The CIA did not "expeditiously" cut off relations with alleged drug traffickers who supported contra Nicaraguan rebels in the 1980s, CIA Inspector General Frederick R. Hitz told the House intelligence committee yesterday.

Hitz for the first time said publicly that the CIA was aware of allegations that "dozens of people and a number of companies connected in some fashion to the contra program" were involved in drug trafficking.

"Let me be frank," Hitz added, "there are instances where CIA did not, in an expeditious or consistent fashion, cut off relationships with individuals supporting the contra program who were alleged to have engaged in drug-trafficking activity or take action to resolve the allegations."

Hitz said some of the alleged trafficking involved bringing drugs into the United States. But, he added, investigators "found no evidence . . . of any conspiracy by CIA or its employees to bring drugs into the United States."

The allegations about drug traffickers linked to the CIA and the U.S.-backed anti-Sandinista rebels, as well as the response to the charges by CIA case officers and top officials, will be detailed in a 600-page classified report scheduled to be sent to Congress later this month, Hitz said.

The inspector general also said that under an agreement in 1982 between then-Attorney General William French Smith and the CIA, agency officers were not required to report allegations of drug trafficking involving non-employees, which was defined as meaning paid and non-paid "assets {meaning agents}, pilots who ferried supplies to the contras, as well as contra officials and others."

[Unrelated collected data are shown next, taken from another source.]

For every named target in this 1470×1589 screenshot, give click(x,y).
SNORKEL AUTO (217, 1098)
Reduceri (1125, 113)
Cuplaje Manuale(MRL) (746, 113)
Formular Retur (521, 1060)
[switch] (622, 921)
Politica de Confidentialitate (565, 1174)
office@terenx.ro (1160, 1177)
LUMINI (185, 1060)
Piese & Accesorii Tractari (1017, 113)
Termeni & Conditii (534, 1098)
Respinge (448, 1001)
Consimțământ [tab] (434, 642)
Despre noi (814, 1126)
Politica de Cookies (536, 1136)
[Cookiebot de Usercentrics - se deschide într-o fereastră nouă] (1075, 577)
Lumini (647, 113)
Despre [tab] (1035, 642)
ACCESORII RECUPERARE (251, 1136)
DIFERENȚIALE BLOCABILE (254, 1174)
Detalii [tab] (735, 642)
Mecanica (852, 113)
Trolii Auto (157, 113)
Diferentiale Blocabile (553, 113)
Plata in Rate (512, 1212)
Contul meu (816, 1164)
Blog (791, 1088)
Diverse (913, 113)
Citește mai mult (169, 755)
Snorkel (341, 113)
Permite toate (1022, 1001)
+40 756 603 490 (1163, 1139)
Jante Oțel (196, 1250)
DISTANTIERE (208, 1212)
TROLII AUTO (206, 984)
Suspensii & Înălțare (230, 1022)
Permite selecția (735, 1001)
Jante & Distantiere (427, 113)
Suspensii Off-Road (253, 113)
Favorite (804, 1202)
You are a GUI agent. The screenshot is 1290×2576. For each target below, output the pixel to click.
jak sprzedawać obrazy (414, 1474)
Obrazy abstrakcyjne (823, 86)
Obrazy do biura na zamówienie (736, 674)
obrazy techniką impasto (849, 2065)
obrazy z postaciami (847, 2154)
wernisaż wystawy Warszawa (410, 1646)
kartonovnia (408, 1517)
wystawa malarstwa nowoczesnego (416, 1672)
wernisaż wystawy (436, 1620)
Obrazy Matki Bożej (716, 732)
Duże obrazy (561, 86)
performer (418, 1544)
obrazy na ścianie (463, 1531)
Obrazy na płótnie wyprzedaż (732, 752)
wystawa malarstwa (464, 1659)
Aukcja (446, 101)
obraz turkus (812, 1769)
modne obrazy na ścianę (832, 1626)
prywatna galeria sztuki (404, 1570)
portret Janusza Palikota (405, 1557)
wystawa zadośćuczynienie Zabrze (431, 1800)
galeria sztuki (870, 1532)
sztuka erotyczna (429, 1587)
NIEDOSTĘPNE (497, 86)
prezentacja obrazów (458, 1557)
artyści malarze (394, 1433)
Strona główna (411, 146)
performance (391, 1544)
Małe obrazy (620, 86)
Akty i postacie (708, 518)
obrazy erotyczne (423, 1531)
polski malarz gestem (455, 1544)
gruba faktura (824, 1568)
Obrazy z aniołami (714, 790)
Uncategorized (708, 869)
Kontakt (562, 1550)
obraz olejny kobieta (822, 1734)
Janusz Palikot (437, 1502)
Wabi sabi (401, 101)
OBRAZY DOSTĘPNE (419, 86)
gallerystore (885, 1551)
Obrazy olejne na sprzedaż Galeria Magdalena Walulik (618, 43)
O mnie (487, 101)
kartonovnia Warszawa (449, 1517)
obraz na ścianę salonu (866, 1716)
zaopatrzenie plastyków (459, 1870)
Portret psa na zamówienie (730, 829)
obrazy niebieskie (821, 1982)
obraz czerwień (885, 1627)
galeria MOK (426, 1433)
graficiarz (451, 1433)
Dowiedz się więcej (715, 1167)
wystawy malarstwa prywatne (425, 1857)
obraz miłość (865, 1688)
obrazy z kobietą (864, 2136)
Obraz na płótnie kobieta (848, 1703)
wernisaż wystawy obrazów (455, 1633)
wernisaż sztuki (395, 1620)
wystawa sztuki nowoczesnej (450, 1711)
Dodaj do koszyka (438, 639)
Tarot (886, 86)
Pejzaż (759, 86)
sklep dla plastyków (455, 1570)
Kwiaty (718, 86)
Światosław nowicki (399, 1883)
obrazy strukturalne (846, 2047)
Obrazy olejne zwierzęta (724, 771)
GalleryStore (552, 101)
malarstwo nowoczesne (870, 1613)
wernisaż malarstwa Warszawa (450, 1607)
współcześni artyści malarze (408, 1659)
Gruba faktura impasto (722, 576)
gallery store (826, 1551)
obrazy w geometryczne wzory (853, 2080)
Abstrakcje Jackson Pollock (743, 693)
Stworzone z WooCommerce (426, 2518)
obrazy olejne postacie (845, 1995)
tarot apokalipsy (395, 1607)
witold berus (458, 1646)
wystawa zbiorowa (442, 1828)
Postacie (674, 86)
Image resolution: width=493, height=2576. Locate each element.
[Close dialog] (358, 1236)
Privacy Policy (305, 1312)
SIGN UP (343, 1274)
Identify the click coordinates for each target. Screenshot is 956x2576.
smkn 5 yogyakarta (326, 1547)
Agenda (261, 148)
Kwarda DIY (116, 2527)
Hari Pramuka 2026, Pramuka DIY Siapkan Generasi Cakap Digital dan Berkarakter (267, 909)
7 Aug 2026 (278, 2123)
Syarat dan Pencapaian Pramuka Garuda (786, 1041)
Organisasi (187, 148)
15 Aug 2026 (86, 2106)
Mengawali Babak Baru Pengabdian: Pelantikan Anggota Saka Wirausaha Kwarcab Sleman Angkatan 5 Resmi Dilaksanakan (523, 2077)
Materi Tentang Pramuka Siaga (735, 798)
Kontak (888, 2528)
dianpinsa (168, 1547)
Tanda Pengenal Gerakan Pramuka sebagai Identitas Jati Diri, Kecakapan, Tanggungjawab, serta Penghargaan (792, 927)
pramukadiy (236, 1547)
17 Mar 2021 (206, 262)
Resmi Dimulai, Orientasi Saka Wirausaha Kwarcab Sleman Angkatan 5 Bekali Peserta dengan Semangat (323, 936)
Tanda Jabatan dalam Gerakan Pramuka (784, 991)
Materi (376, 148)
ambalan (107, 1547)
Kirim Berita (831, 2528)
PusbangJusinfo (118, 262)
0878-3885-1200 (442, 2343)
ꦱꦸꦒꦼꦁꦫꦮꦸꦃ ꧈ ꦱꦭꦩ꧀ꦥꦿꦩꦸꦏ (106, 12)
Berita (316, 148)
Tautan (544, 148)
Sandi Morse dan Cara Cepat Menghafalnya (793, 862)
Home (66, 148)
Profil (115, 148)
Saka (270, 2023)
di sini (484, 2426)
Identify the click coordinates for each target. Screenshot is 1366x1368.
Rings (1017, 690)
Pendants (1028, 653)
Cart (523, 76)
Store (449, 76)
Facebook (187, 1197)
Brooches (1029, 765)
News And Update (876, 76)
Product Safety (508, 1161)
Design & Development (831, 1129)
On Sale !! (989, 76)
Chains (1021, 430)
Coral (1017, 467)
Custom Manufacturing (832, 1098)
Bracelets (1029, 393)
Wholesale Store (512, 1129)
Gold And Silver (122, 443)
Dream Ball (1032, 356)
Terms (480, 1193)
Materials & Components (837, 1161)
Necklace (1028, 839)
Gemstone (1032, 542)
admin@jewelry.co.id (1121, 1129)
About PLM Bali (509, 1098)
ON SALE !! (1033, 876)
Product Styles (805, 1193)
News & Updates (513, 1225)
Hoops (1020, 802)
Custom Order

This agreement, which has not previously been revealed, came at a time when there were allegations that the CIA was using drug dealers in its controversial covert operation to bring down the leftist Sandinista government in Nicaragua.

According to Hitz, this policy was modified in 1986 when the agency was prohibited from paying U.S. dollars to any individual or company found to be involved in drug dealing.

Where the allegations "were flimsy," he said, agency officers continued operating with the individuals involved and investigations into whether they were dealing in drugs were not done "as expeditiously as they should have been."

Yesterday's hearing was called to review the inspector general's report, which was triggered by a series of articles published in the San Jose Mercury News in August 1996 that alleged a CIA connection to the introduction of crack cocaine into South Central Los Angeles by Nicaraguan drug dealers. Hitz has reported he found "no evidence" to indicate that past or present CIA employees, or agents acting for the agency were associated with the drug dealers mentioned in the newspaper's series.

Yesterday Rep. Maxine Waters (D-Calif.) said Hitz's initial report "lacks credibility and its conclusions should be dismissed."

Hitz's disclosures led Rep. Norman D. Dicks (Wash.), the ranking Democrat on the intelligence panel, to call for more committee hearings, including possible testimony from former Reagan White House aide Oliver L. North, who coordinated fund-raising for the contras.